A question for students

What took you so long?
Alright, so it’s not the fault of the existing generation; the blame should be laid at the feet of those that truly were the ‘children of Thatcher’. There have been a few raised voices over various issues since the maintenance grant, made compulsory in 1962, was formally undermined by the creation of the Student Loans Company in 1990. The problem with the protests of the last twenty years is that they have generally only been vocal enough to feature in the media when it is over issues of student finance. Even though these current protests relate directly again to the personal financial interests of the students there does seem to be a general change in the zeitgeist. The issue of education funding seems to be a convenient hanger for a deeper ideological malaise.
There has been a gradual increase in protesting student numbers as the anti-war movement grew, but they were always on the fringe. Now it seems they’re back. The noisy, angry, idealistic, unreasonable student. Thank god – if we can’t rely on the spirit of youth to have the energy to demand political change who else is there?
I listened to a BBC programme this morning attempting to pass itself off as a ‘debate’. The starting point being whether the students should even be allowed to protest or not. Apparently rather than popping into town of an evening and feeling some sort of solace through the expression of comradeship with a like-minded community they should be too busy studying towards making themselves correctly functioning production and/or consumption units in our broken neo-liberal economy.

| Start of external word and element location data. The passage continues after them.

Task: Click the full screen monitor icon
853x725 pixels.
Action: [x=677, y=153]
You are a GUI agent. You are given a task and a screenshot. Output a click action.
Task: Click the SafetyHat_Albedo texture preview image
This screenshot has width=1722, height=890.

The same people that celebrate the protests of the aggrieved elsewhere in the world see no contradiction in demanding their children and friends get off the streets. The same generation that to a greater degree have benefitted from post-war social policy giving them near full employment with employment rights, more secure housing entitlement, some degree of pension provision with a period at the end of their lives to use it and, ironically, free education.
So hats off to the students. Be reasonable – demand the impossible.